____ MATERIAL FOR THIS EXERCISE

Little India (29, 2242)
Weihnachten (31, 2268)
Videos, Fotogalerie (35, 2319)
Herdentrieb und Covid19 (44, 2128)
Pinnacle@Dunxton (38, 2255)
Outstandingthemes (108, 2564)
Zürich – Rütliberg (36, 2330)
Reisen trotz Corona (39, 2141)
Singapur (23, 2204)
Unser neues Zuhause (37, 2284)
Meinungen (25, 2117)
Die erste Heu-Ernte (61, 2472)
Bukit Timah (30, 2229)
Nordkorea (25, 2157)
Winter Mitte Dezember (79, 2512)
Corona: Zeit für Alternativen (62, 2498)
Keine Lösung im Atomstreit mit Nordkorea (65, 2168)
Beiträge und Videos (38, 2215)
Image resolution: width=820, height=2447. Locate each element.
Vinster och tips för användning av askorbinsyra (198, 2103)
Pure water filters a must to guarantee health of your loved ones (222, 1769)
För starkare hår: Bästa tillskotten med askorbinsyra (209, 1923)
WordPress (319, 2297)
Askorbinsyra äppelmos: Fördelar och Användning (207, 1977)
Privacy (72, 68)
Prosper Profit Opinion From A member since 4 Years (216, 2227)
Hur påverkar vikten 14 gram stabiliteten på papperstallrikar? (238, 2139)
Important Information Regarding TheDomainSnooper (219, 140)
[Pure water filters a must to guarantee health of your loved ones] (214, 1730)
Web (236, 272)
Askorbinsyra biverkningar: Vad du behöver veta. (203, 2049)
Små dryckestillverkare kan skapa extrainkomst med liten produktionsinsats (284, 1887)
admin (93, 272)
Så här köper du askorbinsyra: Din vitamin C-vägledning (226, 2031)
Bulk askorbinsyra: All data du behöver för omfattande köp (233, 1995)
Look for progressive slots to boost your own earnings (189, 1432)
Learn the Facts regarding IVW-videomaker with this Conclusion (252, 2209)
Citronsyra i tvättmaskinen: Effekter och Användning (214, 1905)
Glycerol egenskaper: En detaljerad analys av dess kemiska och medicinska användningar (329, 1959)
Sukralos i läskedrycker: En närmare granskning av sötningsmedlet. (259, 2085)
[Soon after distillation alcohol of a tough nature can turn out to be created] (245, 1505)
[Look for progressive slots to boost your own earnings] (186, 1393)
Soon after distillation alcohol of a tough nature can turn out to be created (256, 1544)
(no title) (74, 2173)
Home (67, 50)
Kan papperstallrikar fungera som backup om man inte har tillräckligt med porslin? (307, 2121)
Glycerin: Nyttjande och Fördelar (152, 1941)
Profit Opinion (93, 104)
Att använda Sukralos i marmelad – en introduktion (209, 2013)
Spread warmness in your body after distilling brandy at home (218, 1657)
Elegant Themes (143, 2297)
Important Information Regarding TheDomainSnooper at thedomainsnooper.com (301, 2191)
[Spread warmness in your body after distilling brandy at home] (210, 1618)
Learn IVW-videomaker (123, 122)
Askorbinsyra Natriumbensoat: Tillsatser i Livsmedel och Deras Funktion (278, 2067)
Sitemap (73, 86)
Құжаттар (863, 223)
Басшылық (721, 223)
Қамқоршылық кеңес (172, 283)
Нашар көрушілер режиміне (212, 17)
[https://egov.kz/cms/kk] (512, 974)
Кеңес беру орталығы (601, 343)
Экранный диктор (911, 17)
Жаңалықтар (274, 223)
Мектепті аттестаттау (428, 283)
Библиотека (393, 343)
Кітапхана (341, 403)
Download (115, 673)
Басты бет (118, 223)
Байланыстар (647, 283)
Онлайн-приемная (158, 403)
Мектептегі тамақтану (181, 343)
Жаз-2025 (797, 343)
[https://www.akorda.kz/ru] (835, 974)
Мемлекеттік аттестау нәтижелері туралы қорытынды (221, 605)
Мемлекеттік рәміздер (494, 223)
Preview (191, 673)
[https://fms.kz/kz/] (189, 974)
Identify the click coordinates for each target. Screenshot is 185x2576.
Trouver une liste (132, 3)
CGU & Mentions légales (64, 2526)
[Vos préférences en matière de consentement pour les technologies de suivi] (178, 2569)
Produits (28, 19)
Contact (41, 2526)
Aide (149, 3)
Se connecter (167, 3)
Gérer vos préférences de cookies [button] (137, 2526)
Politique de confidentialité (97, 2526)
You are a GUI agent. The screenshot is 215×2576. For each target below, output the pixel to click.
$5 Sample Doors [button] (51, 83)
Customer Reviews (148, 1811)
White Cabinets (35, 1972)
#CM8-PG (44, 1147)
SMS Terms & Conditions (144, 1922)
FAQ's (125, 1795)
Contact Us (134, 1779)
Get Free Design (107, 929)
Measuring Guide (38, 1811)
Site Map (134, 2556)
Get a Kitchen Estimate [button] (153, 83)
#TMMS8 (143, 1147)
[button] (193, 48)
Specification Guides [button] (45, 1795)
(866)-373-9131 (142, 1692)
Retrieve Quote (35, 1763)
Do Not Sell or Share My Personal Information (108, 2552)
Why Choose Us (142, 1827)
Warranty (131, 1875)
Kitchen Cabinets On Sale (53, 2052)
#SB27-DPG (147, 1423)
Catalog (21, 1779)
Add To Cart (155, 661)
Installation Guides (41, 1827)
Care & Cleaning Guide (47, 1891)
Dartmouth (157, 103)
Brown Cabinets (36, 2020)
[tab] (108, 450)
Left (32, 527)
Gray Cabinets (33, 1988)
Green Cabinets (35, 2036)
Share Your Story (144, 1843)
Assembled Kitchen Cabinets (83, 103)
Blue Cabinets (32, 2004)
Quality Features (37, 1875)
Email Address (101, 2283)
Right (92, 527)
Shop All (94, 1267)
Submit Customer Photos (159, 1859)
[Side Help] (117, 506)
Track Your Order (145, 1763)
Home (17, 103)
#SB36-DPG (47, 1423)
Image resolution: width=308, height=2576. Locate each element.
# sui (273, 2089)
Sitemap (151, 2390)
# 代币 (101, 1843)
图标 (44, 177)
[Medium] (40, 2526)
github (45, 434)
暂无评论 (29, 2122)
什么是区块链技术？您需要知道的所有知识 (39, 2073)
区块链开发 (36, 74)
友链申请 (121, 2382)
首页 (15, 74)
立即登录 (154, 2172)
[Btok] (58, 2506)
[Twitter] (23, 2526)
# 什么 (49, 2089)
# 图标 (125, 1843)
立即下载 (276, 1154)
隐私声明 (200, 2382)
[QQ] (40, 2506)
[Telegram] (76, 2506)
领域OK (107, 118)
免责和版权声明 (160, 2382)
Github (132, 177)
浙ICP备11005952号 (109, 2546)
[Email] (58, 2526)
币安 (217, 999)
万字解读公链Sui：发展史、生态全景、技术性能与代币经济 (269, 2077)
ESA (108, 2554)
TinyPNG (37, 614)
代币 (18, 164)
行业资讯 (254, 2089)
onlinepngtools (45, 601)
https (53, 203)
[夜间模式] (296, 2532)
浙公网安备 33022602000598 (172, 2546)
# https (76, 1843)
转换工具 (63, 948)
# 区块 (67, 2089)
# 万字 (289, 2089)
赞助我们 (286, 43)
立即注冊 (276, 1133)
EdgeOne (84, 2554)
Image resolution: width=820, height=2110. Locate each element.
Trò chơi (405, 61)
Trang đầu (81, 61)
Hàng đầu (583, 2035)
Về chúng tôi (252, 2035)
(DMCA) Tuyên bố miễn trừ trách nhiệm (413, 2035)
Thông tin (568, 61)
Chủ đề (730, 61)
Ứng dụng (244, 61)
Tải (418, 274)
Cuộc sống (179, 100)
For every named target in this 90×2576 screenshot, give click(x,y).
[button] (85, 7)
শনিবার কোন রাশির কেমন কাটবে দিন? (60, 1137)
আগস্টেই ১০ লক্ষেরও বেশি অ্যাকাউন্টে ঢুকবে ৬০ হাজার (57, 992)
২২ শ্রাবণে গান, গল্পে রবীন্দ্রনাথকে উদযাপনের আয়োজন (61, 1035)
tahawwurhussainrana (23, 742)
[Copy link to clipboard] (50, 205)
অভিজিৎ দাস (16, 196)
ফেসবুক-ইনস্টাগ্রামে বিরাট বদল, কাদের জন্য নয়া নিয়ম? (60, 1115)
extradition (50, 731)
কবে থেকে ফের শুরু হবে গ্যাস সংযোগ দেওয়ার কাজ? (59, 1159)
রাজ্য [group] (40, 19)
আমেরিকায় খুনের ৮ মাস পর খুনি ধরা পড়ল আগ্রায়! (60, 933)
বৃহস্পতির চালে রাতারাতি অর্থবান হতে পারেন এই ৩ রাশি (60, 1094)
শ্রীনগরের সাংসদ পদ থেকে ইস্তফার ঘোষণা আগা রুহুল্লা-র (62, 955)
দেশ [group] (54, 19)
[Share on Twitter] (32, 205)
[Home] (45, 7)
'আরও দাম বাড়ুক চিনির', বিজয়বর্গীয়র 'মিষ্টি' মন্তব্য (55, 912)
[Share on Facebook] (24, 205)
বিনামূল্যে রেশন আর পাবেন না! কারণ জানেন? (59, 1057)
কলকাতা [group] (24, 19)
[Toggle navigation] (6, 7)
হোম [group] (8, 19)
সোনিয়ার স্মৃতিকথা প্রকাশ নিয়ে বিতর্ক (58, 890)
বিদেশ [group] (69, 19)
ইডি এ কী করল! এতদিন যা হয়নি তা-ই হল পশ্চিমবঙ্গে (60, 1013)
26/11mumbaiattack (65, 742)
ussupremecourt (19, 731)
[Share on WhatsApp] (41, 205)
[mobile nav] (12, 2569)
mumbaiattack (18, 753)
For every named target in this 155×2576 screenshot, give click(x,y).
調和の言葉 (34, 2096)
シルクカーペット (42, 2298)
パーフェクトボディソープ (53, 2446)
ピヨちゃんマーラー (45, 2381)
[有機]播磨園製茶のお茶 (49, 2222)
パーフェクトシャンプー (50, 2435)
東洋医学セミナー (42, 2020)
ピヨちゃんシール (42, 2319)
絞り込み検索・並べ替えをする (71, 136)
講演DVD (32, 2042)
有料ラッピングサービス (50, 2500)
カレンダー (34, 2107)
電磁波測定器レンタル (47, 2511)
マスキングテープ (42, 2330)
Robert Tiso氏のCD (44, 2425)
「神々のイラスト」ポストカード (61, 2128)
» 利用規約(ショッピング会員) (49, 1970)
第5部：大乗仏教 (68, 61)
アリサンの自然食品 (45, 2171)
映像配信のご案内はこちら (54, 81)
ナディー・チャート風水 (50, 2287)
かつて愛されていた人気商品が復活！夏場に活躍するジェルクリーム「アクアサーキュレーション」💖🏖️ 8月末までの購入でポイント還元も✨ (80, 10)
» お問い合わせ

________

■ PROBLEM TO SOLVE:
Wherever the line holding "Installation Guides (41, 1827)" falls in the entries above, copy exactly from it through the line holding "暂无评论 (29, 2122)", inclusive, and add nothing.

■ RESPONSE TO THIS EXERCISE:
Installation Guides (41, 1827)
Care & Cleaning Guide (47, 1891)
Dartmouth (157, 103)
Brown Cabinets (36, 2020)
[tab] (108, 450)
Left (32, 527)
Gray Cabinets (33, 1988)
Green Cabinets (35, 2036)
Share Your Story (144, 1843)
Assembled Kitchen Cabinets (83, 103)
Blue Cabinets (32, 2004)
Quality Features (37, 1875)
Email Address (101, 2283)
Right (92, 527)
Shop All (94, 1267)
Submit Customer Photos (159, 1859)
[Side Help] (117, 506)
Track Your Order (145, 1763)
Home (17, 103)
#SB36-DPG (47, 1423)
Image resolution: width=308, height=2576. Locate each element.
# sui (273, 2089)
Sitemap (151, 2390)
# 代币 (101, 1843)
图标 (44, 177)
[Medium] (40, 2526)
github (45, 434)
暂无评论 (29, 2122)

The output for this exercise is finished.